Pre- and Post- Intervention Probes of Direct Conditioned Reinforcement for Math

Conditioned reinforcement probes were conducted for all participants at the onset of the study. Participants were provided a stack of 20 grade-level math worksheets, a marker, two Play-Doh containers, and three Play-Doh tools on the table. The experimenter informed the participant that s/he had 5 min to do as they pleased. The criterion for conditioned reinforcement for math was set at 180 out of 300 intervals (5 s intervals). Conditioned reinforcement probes were conducted before and following each conditioning procedure to determine if the specific procedure was effective in establishing conditioned reinforcement for math.

Rate of Learning and Learn Unit Instruction

Before and following the establishment of conditioned reinforcement for math, participants’ rate of learning math was measured using the EBF-Math curriculum. Sessions were conducted individually with each participant. Rate of learning consisted of the number of learn units required to demonstrate mastery of curricular objectives where fewer numbers demonstrated faster learning. The curriculum included scripted antecedents (i.e., instruction and exemplars) and corrections. The experimenter delivered the antecedent and provided reinforcement for correct responses in the form of approvals, high-fives, and tickles. If the participant emitted an incorrect response, the correction procedure (detailed in the teacher script) was delivered in which the experimenter emitted the correct response and re-presented the antecedent, giving the participant the opportunity to independently emit the correct response. An instructional session consisted of a block of 20 learn units. Criterion was set at 90% (18/20) across two consecutive sessions or 100% (20/20) in one session. Once the participant mastered four units of the EBF-Math curriculum, a postdirect conditioned reinforcement probe was conducted to determine whether learn unit instruction was effective in establishing conditioned reinforcement for math. If so, postintervention rate of learning measurement began, if not then the experimenter began the stimulus–stimulus pairing procedure.
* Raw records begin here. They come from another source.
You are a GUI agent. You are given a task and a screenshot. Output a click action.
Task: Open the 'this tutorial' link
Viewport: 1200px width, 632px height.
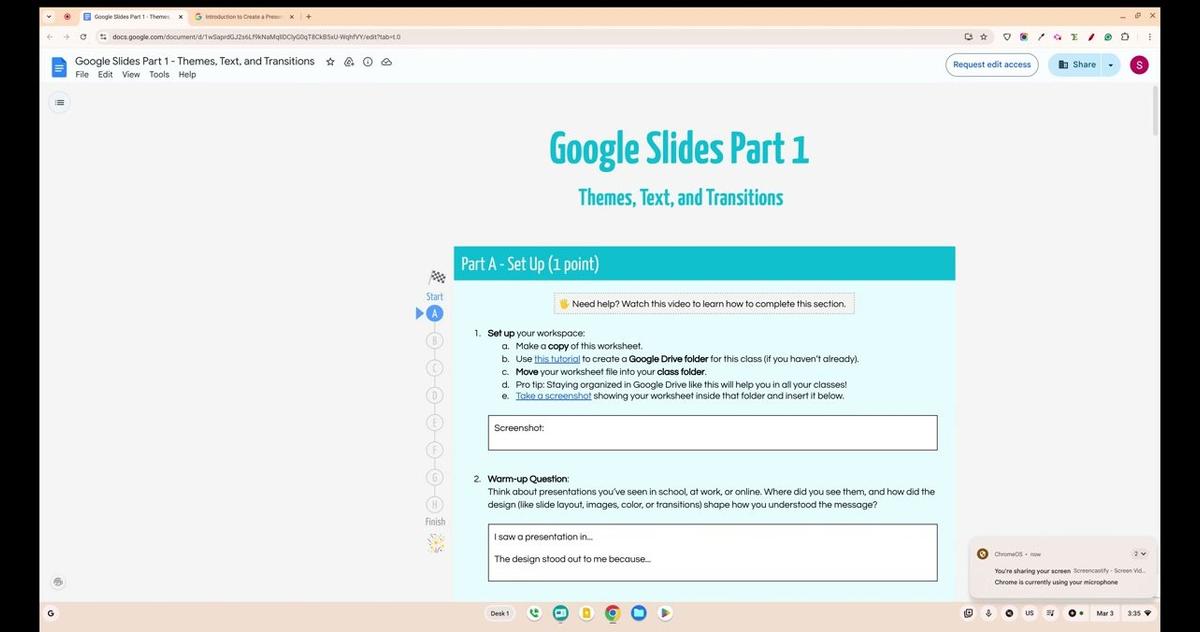coord(557,359)
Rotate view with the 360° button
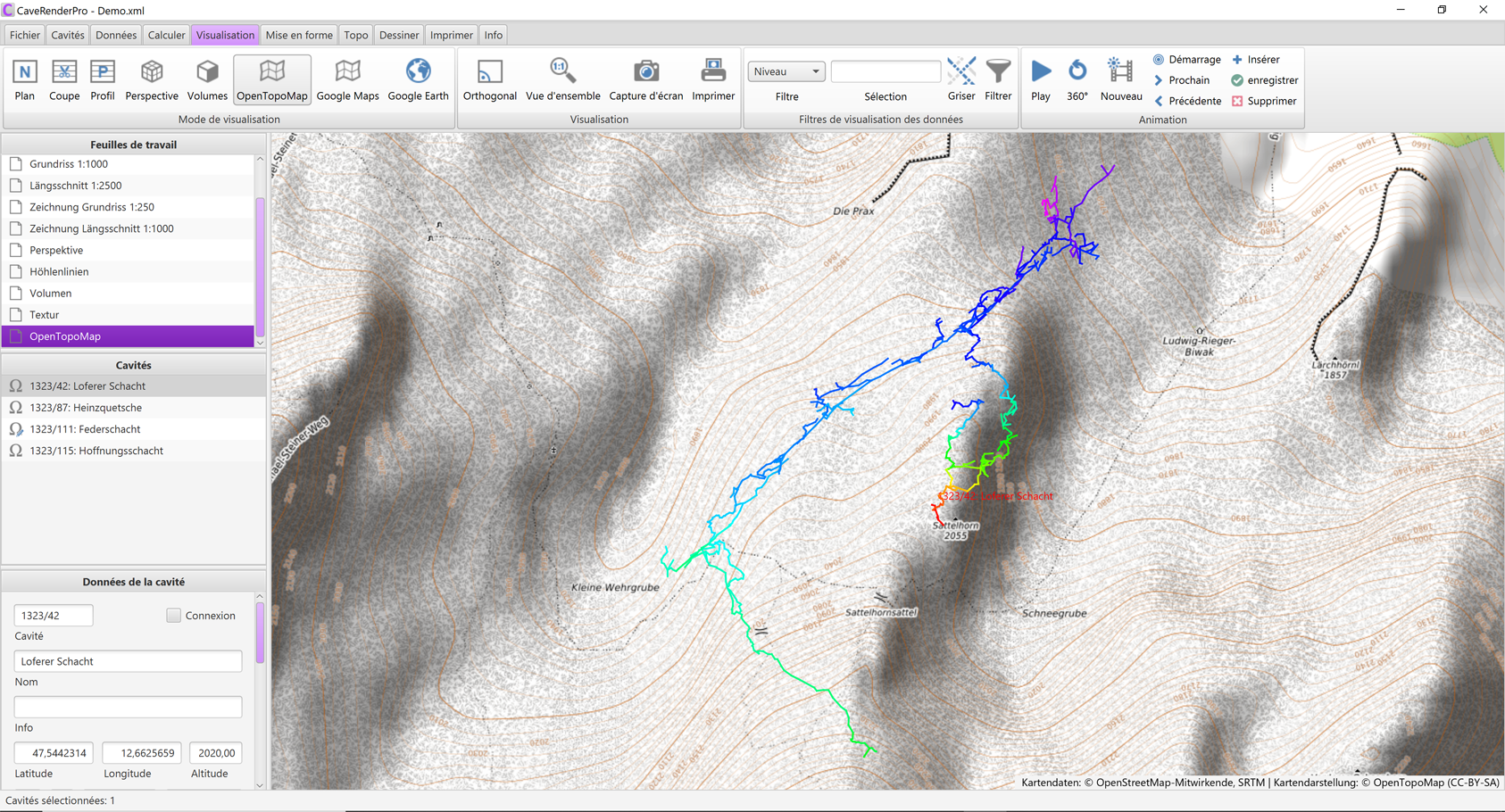Viewport: 1505px width, 812px height. coord(1077,79)
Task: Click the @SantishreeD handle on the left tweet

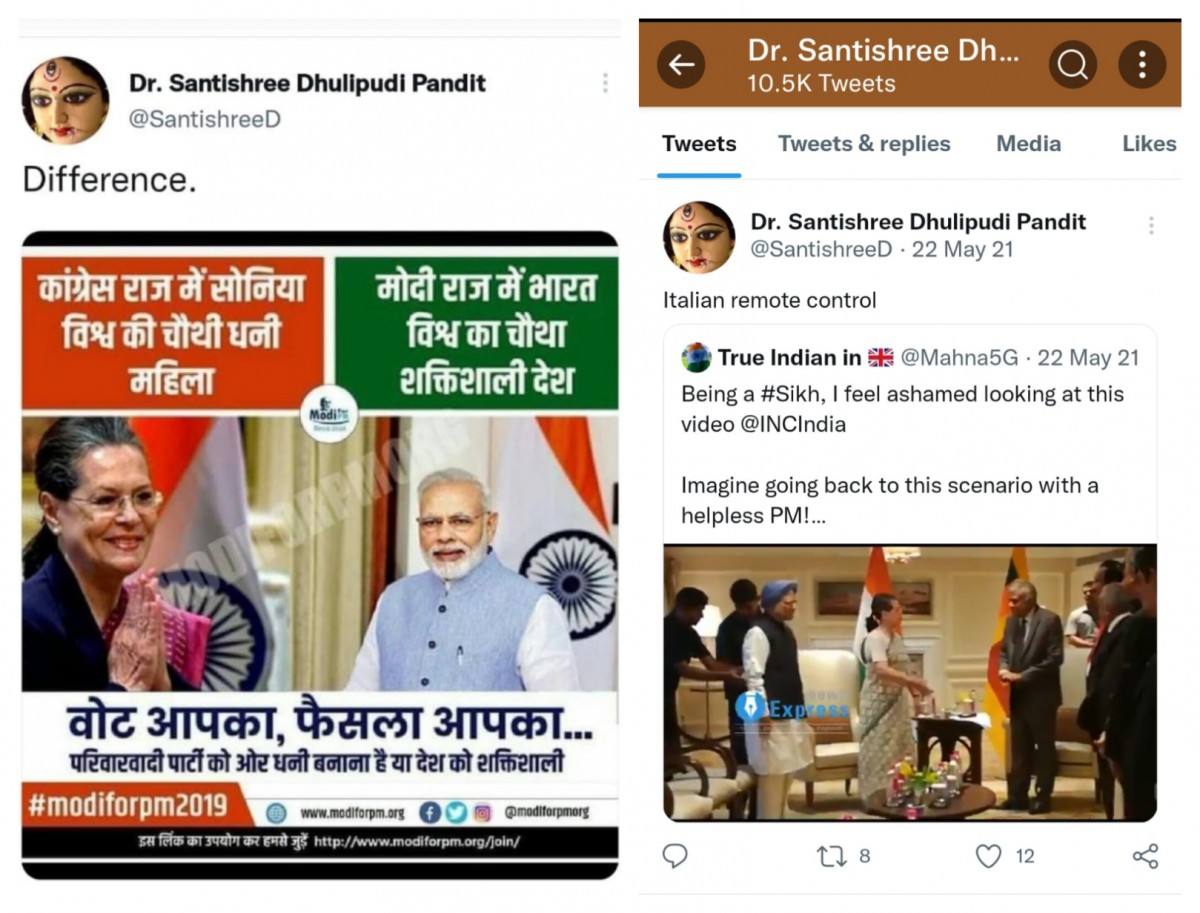Action: click(205, 119)
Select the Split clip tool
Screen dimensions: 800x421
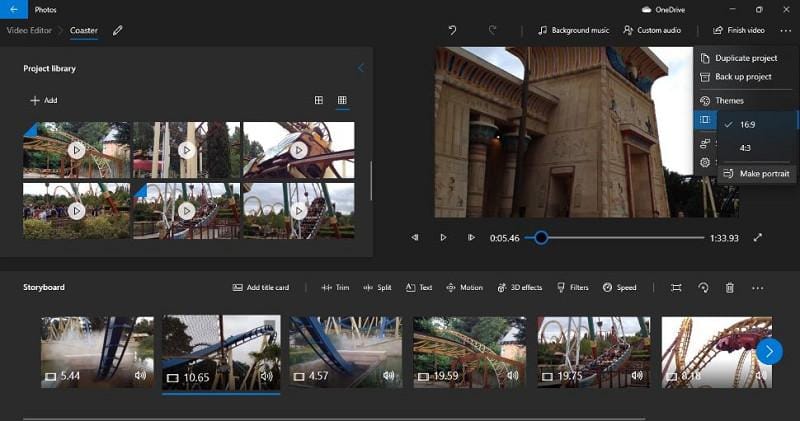point(377,288)
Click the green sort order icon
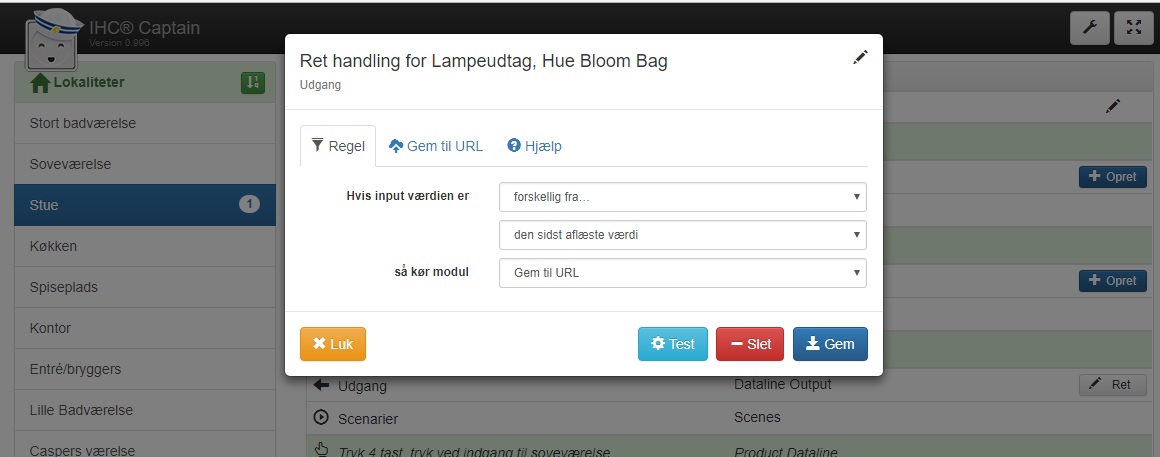Screen dimensions: 1160x457 (252, 83)
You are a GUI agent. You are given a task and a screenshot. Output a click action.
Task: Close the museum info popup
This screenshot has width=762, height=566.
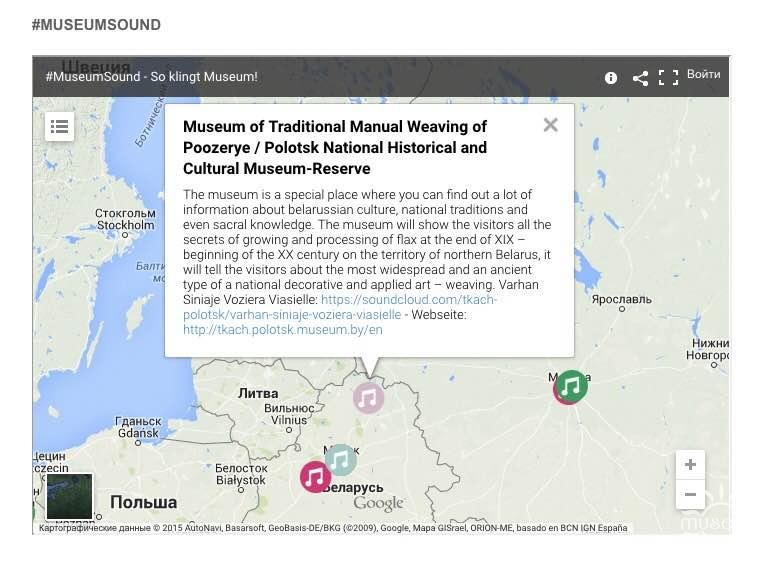(x=550, y=125)
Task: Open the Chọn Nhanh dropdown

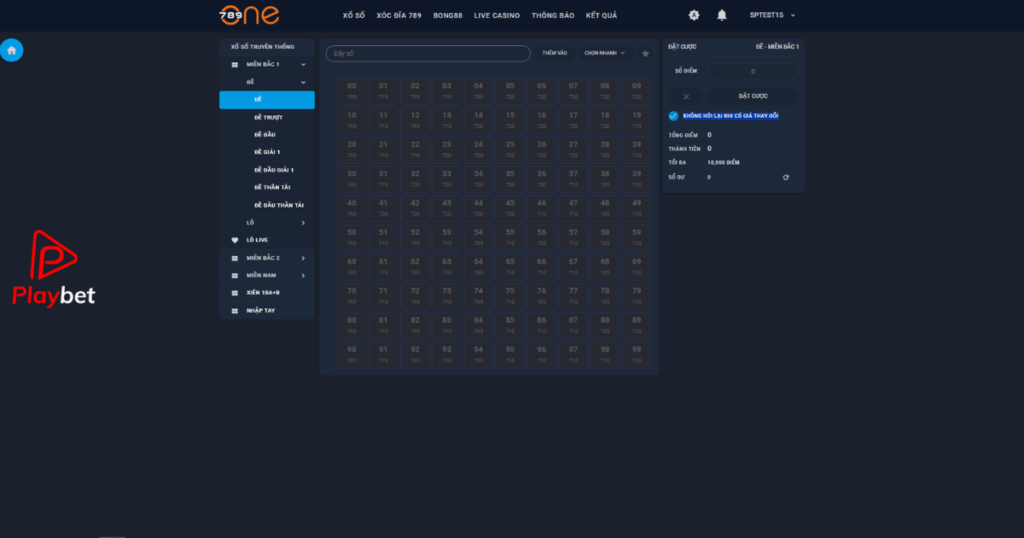Action: point(604,53)
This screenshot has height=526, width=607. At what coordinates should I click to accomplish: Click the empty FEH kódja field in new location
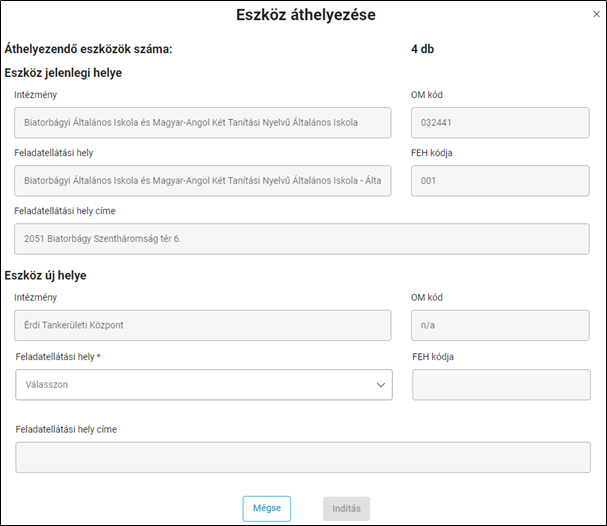pyautogui.click(x=501, y=384)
Stimulus–Stimulus Pairing Procedure

If learn unit instruction alone did not result in the establishment of conditioned reinforcement for math, the stimulus–stimulus pairing procedure ensued. Each session of the pairing procedure consisted of 20 pair-test trials. The test trial did not occur until a successful pair was established. A successful pair was defined as the participant emitting math observing responses or completing math worksheets with the experimenter for the entire 5-s pairing. Immediately after a successful pair was established, a 5-s test trial was conducted in which data were recorded on whether the participant continued emitting math observing responses independently. Criterion for the stimulus–stimulus pairing procedure was 18/20 or 90% accuracy across two consecutive sessions. Both 5-s and 10-s pairing procedures were conducted prior to direct reinforcement probes. If the 5-s and 10-s procedure did not result in conditioned reinforcement for math, as evidenced by conditioned reinforcement probes, then the experimenter proceeded with a 15-s pair-test.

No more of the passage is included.